• [Exercise]:
Every line that holds the word "agent" needs to be copied from the data below.
── Records for this task
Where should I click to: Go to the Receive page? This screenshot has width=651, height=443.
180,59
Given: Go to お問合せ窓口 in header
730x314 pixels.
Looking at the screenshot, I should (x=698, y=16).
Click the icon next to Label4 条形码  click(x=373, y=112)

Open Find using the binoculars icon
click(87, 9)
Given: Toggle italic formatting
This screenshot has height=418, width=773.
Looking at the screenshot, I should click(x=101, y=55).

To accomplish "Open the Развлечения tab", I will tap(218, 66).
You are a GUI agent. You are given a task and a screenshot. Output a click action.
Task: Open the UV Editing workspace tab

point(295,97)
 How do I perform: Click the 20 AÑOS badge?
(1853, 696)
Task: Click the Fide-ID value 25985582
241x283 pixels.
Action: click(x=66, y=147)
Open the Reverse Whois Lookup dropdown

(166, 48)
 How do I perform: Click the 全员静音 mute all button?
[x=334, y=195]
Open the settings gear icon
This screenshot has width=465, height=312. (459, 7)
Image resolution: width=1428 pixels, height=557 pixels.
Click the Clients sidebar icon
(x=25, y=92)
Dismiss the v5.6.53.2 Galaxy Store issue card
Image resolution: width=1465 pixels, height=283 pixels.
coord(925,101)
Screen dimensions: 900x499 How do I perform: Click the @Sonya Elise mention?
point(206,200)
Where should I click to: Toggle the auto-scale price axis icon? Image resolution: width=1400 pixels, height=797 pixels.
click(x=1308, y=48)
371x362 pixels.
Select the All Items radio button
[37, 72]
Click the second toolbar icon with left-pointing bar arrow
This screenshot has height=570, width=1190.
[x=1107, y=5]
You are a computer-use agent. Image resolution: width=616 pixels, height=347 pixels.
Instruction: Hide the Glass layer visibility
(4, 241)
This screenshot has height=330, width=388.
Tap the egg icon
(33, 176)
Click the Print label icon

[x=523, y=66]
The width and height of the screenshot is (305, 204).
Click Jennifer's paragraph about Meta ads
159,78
────
• [Task response]:
You are a GUI agent. You are given a task and a screenshot. Output a click action.
You are a computer-use agent. Image resolution: width=616 pixels, height=347 pixels.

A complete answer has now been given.